Have you ever read the forum, Bob the Oil Guy, I think the national average for synthetic is 4000.

It also depends in area of country, stop and go. Like my brother drives to work is all stop and go, his oil looks like maple syrup, with the same mileage, mine is still clear.

Also, how you pound your car has a lot to do with it. Its call BLOW BY, and I dont mean the nasty girls on the downtown corners. If you step on it always, your oil will get dirtier faster.
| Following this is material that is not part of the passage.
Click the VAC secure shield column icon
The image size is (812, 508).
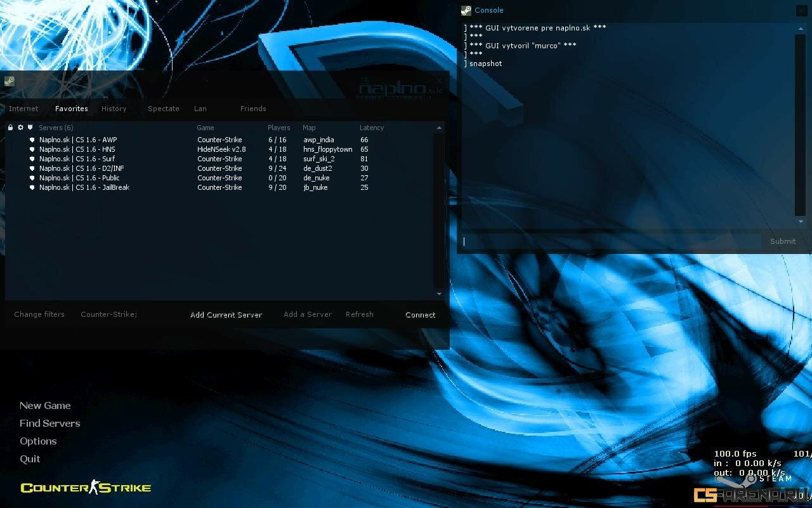(x=30, y=128)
I do mine at 4000, cheap insurance.


----------



## LEBlackRob (Feb 1, 2012)

Cadenza_7o said:


> Mario -
> 
> You might feel more comfortable changing the oil early. That's fine. For the 1st oil change, I would do the same. However, once the break-in stage is over, 5k oil change is a waste, IMO.
> 
> ...


^yep this is about right. All I can say is in the slight case that you do blow up your motor. I would recommend you use Castrol Edge as long as your under warranty. Only because VW had Castrol add a die to there oil for testing before warranty of a motor. To be honest after 30K it's all going to be Mobil 1. I also will put a magnetic drain plug in at 5k.


----------



## drtechy (Jun 3, 2009)

LEBlackRob said:


> ^yep this is about right. All I can say is in the slight case that you do blow up your motor. I would recommend you use Castrol Edge as long as your under warranty. Only because VW had Castrol add a die to there oil for testing before warranty of a motor. To be honest after 30K it's all going to be Mobil 1. I also will put a magnetic drain plug in at 5k.
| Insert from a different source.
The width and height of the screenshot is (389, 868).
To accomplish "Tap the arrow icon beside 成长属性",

Mobil 1 and magentic drain plug from 4900 miles and forward for me!


----------



## LEBlackRob (Feb 1, 2012)

drtechy said:


> Mobil 1 and magentic drain plug from 4900 miles and forward for me!
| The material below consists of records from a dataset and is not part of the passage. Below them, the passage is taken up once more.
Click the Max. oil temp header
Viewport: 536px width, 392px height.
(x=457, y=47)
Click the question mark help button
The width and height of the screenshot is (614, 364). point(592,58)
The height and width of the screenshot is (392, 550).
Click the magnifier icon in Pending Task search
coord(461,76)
If you want to I can't pass up free oil changes and brake flush lol.


----------



## drtechy (Jun 3, 2009)

LEBlackRob said:


> If you want to I can't pass up free oil changes and brake flush lol.


Oh I have the dealership do the oil change for me, I just bring them the oil. They do everything else with the oil change. I usually watch them too lol, I don't trust anyone lol


----------



## the beet (May 5, 2012)

drtechy said:


> You've got a lot more faith in them than I do. They look confused when my car shows up lol
> 
> posted by Tapatalk


Then I would take it to another VW location. Looking confused when they see one of their vehicles is not a good sign IMO. 

I gotta' drop this thread... :facepalm:


----------



## drtechy (Jun 3, 2009)

the beet said:


> Then I would take it to another VW location. Looking confused when they see one of their vehicles is not a good sign IMO.
> 
> I gotta' drop this thread... :facepalm:


LOL


----------



## LEBlackRob (Feb 1, 2012)

drtechy said:


> Oh I have the dealership do the oil change for me, I just bring them the oil. They do everything else with the oil change. I usually watch them too lol, I don't trust anyone lol


Lol I know the dealer ship that I take my car to. They have my back because I worked along side them for 2 years. That and every time I go in I bring a dozen doughnuts:laugh:.


----------



## mariowar (Jul 25, 2012)

Well, thanks to all for the views.

Yes, probably it could be a waste of money to perform an oil change before time....

However, they are just for peace of mind. Specially, the first one that I just did.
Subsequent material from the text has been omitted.